Extract provided:
# # # # # # #

Use Your Peripheral Vision

This is part of a series titled, Hope Speaks for Social Justice, written by former Hope student-athletes of color. Their words seek to educate and activate the Hope community in the nation’s quest to end racial injustice.


Some of my most vivid memories as a Hope College women’s basketball player was time spent in practice dedicated to defense. Arguably our team’s best asset was to move in unison and prevent opponents’ from executing their game plan.

Our mantra was consistent:

“Use your peripheral vision; Keep your head on a swivel; Don’t get caught sleeping; and, Make sure you help the helper.”

These commands are repeated by all my coaches, at every practice, over and over, until it is brainwashed in each player’s mind. We were to move on instinct, as one.

This winning approach and mantra was not just embedded in my mind on the basketball court, however. It also became a devastating reality as a Black student-athlete when:

  • Using my peripheral vision meant noticing the college’s “brand” as a safe haven for racial/ethnic-superiority sentiment; or in other words, “If you ain’t Dutch, you ain’t much.”
  • Keeping my head on a swivel meant acknowledging the older white men from the community debating Obama’s country of origin while working my shift at the Dow Center.
  • Falling asleep in my Cultural Heritage class was done so I didn’t have to watch an old play featuring actors in blackface.
  • Realizing that the few African Americans on the faculty and staff, who wanted to help, could feel just as marginalized as Black students.

In America, it is impossible to not be impacted or influenced by white supremacy. It is woven into the fabric of our systems and has continued to devastate Black communities. Learning our history as a political science major, while simultaneously experiencing racism, is almost debilitating for a young woman who wants to avoid being labeled “angry.” James Baldwin, a world-renowned novelist, said, “To be a Negro in this country and to be relatively conscious is to be in a rage almost all the time.” I couldn’t agree more.

Now in the year 2020, I truly believe that our college community can refocus, tie up our laces and work a new mantra into our daily practice.

  • Use our peripheral vision – Seek out what is easy to miss, what makes us uncomfortable, and who we do not agree with.

# # # # # # #

Information:

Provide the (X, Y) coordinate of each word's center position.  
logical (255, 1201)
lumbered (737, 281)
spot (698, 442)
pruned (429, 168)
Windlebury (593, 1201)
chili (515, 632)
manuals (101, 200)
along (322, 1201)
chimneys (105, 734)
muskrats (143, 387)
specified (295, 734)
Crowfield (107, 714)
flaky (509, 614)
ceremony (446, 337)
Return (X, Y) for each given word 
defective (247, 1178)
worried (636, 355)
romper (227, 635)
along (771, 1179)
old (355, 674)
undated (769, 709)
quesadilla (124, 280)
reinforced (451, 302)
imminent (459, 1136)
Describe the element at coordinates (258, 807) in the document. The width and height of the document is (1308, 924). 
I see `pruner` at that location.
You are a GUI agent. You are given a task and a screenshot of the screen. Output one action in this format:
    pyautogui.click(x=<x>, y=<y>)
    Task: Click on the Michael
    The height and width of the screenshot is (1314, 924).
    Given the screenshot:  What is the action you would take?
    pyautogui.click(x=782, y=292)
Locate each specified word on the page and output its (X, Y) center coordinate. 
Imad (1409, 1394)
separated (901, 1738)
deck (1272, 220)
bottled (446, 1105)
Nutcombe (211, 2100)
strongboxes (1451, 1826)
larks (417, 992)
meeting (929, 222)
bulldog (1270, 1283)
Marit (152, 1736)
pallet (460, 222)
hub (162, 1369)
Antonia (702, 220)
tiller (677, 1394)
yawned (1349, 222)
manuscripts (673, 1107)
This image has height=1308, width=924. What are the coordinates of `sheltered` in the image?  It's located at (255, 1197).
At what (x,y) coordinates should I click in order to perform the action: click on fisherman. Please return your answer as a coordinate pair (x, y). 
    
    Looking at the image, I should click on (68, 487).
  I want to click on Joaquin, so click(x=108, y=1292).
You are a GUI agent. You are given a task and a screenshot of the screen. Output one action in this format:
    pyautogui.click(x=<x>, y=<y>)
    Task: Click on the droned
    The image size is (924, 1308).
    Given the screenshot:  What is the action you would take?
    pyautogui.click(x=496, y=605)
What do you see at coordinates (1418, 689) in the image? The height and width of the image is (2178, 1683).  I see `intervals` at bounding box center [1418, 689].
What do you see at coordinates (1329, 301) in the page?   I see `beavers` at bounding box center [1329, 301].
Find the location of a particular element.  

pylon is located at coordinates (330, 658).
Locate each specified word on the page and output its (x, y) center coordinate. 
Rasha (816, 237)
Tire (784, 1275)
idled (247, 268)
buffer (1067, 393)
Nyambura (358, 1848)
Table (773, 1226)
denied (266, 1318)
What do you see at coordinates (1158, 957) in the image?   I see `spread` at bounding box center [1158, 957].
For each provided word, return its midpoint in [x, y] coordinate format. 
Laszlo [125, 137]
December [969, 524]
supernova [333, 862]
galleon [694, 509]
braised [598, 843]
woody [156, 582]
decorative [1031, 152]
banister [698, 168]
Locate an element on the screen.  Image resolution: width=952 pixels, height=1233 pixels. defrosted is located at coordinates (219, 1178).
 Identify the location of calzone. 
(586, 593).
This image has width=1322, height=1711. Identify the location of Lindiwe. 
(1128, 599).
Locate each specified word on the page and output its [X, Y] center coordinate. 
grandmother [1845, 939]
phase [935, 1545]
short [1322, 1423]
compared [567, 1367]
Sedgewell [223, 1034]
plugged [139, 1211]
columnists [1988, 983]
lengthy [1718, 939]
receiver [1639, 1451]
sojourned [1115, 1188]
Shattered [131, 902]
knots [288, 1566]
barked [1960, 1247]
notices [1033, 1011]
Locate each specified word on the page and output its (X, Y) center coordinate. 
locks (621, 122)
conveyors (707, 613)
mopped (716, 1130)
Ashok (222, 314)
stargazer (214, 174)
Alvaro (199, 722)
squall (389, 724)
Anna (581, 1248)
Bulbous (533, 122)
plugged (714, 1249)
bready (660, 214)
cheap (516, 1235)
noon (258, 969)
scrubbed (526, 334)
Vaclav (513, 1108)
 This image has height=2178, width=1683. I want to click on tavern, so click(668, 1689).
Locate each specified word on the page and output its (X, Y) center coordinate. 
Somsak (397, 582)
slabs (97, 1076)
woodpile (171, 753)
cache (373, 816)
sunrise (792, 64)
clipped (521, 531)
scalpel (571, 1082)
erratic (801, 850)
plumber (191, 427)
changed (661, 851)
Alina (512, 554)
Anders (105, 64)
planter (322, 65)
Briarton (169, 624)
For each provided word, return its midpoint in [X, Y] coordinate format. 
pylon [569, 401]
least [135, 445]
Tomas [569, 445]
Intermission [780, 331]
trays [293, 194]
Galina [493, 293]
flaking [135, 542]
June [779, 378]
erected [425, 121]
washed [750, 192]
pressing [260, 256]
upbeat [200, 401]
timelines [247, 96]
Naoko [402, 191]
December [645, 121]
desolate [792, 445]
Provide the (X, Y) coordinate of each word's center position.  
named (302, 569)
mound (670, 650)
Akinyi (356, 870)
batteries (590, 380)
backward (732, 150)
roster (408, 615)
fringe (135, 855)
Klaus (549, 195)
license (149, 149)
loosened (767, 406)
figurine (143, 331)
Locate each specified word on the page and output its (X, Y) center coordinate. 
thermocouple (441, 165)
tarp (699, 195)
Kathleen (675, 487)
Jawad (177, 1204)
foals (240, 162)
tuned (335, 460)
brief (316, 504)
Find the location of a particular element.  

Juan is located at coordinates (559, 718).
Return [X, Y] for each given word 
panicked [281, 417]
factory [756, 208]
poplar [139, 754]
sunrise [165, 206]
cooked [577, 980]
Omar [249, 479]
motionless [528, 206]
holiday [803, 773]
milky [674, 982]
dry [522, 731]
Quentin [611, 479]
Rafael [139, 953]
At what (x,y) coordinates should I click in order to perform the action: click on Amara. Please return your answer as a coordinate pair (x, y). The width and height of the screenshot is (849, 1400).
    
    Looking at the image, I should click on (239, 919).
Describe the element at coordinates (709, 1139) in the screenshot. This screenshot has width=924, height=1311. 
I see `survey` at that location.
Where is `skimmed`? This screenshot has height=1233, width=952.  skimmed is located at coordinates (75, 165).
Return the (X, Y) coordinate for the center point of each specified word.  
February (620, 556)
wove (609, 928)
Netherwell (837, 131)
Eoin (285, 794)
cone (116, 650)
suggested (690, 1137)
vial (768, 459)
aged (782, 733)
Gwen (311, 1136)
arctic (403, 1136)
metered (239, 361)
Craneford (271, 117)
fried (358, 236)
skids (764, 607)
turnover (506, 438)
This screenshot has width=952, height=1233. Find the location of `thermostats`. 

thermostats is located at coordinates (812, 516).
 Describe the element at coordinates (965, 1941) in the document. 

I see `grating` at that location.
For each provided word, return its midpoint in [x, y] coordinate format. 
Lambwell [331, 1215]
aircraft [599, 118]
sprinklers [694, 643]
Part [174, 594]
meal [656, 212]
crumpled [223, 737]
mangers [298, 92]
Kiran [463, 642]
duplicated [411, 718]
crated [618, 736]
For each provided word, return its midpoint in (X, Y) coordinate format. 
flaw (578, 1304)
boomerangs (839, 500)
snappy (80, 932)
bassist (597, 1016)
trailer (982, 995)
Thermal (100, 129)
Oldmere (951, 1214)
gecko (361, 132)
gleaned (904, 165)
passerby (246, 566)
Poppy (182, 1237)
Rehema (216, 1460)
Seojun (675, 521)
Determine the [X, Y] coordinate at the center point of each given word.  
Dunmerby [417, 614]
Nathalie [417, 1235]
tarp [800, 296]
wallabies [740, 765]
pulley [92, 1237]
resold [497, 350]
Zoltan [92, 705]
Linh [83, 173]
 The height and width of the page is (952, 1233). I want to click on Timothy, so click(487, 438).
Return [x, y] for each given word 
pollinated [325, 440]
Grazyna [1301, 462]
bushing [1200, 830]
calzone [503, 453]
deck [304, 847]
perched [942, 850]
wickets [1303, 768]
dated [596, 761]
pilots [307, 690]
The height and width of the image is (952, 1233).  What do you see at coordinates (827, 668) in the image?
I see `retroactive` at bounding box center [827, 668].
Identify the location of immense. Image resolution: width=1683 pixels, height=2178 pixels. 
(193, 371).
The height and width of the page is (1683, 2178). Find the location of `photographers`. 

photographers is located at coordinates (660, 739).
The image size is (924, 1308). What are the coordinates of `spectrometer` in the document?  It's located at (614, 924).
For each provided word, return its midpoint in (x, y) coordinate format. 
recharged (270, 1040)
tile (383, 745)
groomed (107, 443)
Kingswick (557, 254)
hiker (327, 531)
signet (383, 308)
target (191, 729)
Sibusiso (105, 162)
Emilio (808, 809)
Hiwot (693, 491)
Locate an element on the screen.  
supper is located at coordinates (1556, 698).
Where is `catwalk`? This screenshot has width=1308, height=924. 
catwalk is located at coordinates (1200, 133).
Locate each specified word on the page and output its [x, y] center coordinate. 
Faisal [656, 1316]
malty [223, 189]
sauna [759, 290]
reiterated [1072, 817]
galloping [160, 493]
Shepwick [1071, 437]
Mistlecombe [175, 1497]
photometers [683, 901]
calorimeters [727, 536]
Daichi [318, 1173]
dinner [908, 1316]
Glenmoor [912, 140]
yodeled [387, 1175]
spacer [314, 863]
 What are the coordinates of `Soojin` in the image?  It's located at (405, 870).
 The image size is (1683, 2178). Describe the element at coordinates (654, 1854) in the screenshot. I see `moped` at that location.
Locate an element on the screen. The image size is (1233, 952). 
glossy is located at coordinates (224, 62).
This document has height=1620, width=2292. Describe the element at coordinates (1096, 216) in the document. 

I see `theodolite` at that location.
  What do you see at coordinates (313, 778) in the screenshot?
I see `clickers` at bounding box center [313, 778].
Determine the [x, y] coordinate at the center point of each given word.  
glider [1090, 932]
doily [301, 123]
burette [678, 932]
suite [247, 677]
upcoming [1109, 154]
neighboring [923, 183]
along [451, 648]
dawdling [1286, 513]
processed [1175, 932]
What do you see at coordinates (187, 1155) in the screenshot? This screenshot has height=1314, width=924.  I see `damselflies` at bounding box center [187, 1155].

# # # # # # #

Task list:
a: In the essay on peripheral vision, which sport did the writer play at Hope College?
b: In the essay on peripheral vision, reproduce the passage from "These commands are" to "the Dow Center.", substituting "pivot" for "swivel".
c: Condense the paragraph of the essay on peripheral vision that begins "In America, it is impossible" into a brief list that retains its main facts.

Responses by task:
a: Women's basketball.

b:
These commands are repeated by all my coaches, at every practice, over and over, until it is brainwashed in each player’s mind. We were to move on instinct, as one.

This winning approach and mantra was not just embedded in my mind on the basketball court, however. It also became a devastating reality as a Black student-athlete when:

  • Using my peripheral vision meant noticing the college’s “brand” as a safe haven for racial/ethnic-superiority sentiment; or in other words, “If you ain’t Dutch, you ain’t much.”
  • Keeping my head on a pivot meant acknowledging the older white men from the community debating Obama’s country of origin while working my shift at the Dow Center.

c:
- In America, white supremacy is woven into the fabric of the nation's systems and continues to devastate Black communities.
- Learning this history as a political science major while experiencing racism is almost debilitating for a young woman who wants to avoid being labeled "angry."
- The writer fully agrees with the novelist James Baldwin: "To be a Negro in this country and to be relatively conscious is to be in a rage almost all the time."